▸ **Problem statement**: In the material below, take the lines starting with the one that contains "Click the Market Cap Comparison chart title" and going on through the one that contains "pyautogui.click(x=659, y=117)", and present them as a Markdown table with the columns Row and Line. Number each line in Row and leave out blank lines.

━━━━━ Entries ━━━━━

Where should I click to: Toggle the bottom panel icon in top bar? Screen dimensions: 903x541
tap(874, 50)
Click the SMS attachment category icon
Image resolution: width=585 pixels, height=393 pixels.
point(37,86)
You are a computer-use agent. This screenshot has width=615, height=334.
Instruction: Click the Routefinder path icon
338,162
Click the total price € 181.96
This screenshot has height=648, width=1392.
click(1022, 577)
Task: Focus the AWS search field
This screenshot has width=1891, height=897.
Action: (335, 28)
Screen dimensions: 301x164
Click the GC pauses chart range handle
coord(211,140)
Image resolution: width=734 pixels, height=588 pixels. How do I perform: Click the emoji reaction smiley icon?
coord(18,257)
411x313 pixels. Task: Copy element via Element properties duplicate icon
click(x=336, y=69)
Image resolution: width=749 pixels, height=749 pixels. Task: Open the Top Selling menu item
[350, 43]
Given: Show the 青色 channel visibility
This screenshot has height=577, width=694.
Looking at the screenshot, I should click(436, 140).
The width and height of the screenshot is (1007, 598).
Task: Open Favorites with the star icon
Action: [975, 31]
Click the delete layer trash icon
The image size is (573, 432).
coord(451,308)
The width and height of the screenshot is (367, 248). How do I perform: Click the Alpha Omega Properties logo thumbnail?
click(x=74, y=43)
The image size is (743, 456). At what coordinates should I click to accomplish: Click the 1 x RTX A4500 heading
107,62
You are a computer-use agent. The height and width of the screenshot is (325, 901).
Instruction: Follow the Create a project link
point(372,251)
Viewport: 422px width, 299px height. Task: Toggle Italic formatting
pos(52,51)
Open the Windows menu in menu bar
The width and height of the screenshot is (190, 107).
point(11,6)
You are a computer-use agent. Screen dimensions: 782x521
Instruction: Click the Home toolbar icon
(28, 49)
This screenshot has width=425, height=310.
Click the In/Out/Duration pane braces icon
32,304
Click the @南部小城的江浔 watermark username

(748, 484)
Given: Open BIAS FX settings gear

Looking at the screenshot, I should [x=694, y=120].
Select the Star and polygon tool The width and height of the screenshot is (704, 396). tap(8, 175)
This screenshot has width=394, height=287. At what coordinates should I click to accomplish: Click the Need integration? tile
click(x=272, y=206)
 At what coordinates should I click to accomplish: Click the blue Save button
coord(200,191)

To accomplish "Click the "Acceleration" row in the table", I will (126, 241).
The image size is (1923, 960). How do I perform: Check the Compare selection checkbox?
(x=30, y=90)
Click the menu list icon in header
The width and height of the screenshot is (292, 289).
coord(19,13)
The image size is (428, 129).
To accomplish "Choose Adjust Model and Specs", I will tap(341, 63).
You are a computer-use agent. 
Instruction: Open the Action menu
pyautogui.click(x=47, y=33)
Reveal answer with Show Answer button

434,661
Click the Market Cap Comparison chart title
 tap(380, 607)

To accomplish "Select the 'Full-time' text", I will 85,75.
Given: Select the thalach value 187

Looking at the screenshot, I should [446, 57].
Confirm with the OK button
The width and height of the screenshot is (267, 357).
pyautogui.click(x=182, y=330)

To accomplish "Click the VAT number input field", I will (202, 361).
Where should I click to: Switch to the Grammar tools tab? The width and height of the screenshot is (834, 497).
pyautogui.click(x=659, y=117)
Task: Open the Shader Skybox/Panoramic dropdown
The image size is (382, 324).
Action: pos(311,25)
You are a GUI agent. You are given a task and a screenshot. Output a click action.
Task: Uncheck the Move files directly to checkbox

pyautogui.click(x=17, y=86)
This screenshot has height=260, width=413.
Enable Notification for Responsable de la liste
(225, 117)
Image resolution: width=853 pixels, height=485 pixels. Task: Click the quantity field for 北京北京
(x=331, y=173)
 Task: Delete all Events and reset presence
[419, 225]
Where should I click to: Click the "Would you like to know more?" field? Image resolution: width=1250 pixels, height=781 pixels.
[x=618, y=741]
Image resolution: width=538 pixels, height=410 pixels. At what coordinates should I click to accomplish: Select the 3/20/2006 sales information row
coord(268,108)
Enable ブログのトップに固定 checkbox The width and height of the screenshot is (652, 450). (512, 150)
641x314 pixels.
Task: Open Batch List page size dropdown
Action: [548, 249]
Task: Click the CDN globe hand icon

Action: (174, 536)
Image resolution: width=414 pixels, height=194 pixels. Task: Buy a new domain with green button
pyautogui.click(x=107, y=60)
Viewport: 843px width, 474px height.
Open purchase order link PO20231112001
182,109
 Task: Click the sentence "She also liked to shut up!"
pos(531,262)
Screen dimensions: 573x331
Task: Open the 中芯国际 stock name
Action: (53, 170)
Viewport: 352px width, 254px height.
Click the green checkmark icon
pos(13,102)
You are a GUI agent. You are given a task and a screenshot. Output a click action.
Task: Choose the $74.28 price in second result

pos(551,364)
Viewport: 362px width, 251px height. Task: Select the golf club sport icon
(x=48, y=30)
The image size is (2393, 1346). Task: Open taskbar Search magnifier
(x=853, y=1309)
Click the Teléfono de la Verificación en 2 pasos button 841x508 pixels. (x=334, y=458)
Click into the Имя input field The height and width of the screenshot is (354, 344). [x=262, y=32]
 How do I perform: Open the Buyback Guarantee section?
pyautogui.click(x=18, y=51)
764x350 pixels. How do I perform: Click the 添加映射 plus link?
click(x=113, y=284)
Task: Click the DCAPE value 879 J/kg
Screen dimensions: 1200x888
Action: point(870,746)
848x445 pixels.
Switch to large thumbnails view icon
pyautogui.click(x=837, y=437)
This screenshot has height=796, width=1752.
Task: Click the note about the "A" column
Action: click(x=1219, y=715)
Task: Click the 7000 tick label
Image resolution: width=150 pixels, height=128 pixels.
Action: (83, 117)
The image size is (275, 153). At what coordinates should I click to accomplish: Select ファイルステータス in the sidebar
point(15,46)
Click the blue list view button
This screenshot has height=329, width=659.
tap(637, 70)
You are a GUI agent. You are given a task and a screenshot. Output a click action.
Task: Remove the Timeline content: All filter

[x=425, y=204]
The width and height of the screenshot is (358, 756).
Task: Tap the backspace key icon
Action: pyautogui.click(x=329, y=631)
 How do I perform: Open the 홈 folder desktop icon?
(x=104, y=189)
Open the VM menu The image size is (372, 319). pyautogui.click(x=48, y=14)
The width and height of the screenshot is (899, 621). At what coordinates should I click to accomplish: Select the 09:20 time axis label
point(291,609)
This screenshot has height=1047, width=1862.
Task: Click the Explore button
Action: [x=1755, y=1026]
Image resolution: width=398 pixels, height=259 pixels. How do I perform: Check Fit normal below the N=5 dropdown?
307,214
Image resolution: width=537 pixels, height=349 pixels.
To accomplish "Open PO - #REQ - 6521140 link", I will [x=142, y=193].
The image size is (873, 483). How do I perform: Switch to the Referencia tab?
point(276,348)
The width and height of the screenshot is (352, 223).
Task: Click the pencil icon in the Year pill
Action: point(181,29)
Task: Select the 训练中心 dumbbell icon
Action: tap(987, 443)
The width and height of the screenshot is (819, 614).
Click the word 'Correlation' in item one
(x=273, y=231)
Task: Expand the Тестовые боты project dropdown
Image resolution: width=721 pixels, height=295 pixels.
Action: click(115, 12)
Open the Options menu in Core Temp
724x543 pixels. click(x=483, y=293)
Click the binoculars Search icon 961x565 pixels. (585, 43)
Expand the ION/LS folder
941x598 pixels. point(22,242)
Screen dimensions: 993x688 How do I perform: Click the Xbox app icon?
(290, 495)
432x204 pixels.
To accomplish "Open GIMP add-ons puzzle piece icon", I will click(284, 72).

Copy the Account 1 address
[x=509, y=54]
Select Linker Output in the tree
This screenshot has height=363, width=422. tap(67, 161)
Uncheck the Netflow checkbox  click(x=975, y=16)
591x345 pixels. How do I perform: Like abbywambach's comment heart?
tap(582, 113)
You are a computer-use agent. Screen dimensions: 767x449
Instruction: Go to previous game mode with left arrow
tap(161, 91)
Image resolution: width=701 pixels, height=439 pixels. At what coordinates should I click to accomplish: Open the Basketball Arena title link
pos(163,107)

━━━━━

▸ **Written solution**:
| Row | Line |
|---|---|
| 1 | Click the Market Cap Comparison chart title |
| 2 |  tap(380, 607) |
| 3 | To accomplish "Select the 'Full-time' text", I will 85,75. |
| 4 | Given: Select the thalach value 187 |
| 5 | Looking at the screenshot, I should [446, 57]. |
| 6 | Confirm with the OK button |
| 7 | The width and height of the screenshot is (267, 357). |
| 8 | pyautogui.click(x=182, y=330) |
| 9 | To accomplish "Click the VAT number input field", I will (202, 361). |
| 10 | Where should I click to: Switch to the Grammar tools tab? The width and height of the screenshot is (834, 497). |
| 11 | pyautogui.click(x=659, y=117) |